◆ Problem description ◆
From the entries below, copy every line where the string "page" appears.

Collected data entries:
++++++++++++++++++++
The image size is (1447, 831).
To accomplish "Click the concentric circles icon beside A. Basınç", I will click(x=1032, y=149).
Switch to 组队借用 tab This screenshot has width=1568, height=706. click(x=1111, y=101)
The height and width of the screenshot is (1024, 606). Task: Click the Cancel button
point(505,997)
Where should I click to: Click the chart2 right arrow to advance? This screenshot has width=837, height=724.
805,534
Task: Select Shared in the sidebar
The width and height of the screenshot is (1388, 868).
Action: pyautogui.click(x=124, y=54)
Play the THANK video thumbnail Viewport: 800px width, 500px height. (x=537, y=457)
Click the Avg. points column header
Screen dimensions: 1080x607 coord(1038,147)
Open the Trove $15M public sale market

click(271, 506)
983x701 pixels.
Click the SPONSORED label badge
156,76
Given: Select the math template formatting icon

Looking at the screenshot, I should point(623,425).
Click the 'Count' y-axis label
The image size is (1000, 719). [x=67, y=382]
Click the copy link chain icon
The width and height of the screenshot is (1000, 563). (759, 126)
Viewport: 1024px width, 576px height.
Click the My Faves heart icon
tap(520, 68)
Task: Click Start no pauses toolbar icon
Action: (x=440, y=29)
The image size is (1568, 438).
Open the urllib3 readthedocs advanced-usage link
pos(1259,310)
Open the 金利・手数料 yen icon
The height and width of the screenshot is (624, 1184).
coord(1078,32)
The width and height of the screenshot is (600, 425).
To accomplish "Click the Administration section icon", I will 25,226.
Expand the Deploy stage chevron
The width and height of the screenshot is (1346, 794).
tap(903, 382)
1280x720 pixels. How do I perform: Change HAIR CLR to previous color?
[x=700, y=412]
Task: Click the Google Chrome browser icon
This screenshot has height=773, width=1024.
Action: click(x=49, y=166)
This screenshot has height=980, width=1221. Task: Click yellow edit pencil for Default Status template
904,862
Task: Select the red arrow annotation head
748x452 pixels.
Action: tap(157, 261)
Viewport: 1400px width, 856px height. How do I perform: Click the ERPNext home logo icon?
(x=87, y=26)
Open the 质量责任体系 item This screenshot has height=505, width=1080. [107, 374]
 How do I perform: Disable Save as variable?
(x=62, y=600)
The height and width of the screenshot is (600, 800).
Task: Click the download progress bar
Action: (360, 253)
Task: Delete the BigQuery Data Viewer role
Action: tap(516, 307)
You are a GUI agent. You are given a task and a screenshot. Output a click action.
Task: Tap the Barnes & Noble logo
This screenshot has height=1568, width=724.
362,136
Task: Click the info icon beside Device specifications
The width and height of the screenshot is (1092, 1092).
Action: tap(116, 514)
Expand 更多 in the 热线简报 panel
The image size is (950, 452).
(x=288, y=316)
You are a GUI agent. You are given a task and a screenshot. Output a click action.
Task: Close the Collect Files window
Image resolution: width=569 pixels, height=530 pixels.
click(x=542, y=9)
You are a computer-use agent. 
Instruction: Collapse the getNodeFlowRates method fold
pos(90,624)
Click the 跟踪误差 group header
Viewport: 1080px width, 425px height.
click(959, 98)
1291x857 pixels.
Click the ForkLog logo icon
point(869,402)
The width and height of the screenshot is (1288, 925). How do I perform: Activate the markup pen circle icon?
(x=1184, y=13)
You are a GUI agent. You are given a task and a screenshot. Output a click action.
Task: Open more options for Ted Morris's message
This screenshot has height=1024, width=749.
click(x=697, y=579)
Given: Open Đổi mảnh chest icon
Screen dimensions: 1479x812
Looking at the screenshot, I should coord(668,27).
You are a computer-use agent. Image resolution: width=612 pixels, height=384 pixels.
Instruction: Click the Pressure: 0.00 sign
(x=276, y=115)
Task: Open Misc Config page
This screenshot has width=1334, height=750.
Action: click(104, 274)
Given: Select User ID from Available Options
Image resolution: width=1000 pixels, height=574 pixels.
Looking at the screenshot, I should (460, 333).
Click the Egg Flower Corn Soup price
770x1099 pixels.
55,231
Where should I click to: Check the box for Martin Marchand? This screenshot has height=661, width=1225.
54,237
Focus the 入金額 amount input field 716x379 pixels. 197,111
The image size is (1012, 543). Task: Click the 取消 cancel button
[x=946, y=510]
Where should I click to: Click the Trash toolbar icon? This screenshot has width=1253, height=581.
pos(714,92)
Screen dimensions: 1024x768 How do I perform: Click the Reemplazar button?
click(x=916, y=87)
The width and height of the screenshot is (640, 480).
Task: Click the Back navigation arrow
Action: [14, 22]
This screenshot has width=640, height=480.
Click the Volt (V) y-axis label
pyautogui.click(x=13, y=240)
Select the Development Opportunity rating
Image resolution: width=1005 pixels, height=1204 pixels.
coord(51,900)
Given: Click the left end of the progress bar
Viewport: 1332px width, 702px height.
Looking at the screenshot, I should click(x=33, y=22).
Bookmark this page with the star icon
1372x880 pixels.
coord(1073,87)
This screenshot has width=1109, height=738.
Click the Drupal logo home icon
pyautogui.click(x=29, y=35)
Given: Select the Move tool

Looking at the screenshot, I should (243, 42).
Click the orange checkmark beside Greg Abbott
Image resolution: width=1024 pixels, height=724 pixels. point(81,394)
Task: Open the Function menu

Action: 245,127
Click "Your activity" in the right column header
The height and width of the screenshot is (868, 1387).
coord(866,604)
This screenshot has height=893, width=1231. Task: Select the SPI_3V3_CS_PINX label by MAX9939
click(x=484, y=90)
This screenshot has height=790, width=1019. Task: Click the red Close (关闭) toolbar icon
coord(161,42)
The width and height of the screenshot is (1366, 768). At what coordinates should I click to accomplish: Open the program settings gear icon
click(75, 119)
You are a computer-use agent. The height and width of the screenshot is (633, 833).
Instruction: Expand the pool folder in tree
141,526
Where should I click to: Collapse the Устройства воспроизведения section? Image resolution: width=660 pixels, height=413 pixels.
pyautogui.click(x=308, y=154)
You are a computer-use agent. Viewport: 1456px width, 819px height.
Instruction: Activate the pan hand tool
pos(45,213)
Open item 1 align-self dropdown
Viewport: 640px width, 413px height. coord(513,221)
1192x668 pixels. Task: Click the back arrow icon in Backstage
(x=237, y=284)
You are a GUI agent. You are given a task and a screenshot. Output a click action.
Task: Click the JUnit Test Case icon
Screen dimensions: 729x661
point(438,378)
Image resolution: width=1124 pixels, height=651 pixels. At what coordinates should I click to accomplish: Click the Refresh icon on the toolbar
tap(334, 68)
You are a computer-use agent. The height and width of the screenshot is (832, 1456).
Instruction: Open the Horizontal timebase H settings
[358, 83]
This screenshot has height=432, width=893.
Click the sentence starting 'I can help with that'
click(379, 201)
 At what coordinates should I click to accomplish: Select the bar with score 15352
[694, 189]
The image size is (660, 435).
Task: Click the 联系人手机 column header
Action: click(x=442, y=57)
++++++++++++++++++++
◆ Answer ◆
Task: Open Misc Config page
Bookmark this page with the star icon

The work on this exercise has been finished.